Ümit Özdağ, bu ihanet sürecinin diğer bir hedefi olmuştur. Özdağ, hem TSK içindeki stratejik yapılanma hem de milli politikaların korunması adına yürüttüğü çalışmalardan dolayı Erdoğan ve FETÖ ortaklığının hedefi haline getirilmiştir. Şimdi de muhalefet liderlerinden Özdağ’a yönelik kumpaslar, düzmece deliller ile düzmece dava ve tutuklama, ulusal güvenlik hassasiyetlerinin Erdoğan tarafından sistematik olarak baltalandığını bir kez daha gözler önüne sermektedir. Namık Kemal Zeybek, bu kumpasların Türkiye’nin bağımsızlık mücadelesine vurulan en büyük darbelerden biri olduğunu ifade etmiştir.

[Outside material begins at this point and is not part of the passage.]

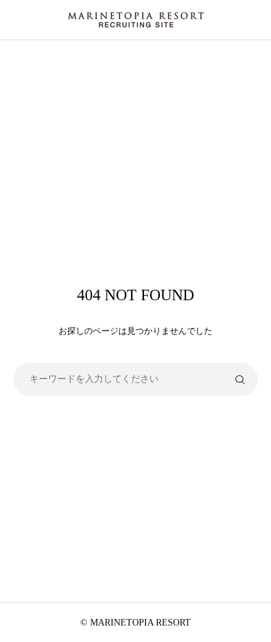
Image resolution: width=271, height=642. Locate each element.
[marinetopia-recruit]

Sanatçılara ve Muhaliflere Yönelik Baskılar

Erdoğan yönetimi, sadece TSK’yı ve muhalif siyasetçileri değil, aydınları, sanatçıları ve akademisyenleri de hedef almıştır. Eleştirel düşünceyi susturmak için yapılan sistematik baskılar, Türkiye’nin demokrasiye ve ifade özgürlüğüne olan inancını zayıflatmıştır. Sanatçılara yönelik uygulamalar, Erdoğan’ın hukuku ve insan haklarını tamamen hiçe sayan yönetim anlayışının bir yansımasıdır.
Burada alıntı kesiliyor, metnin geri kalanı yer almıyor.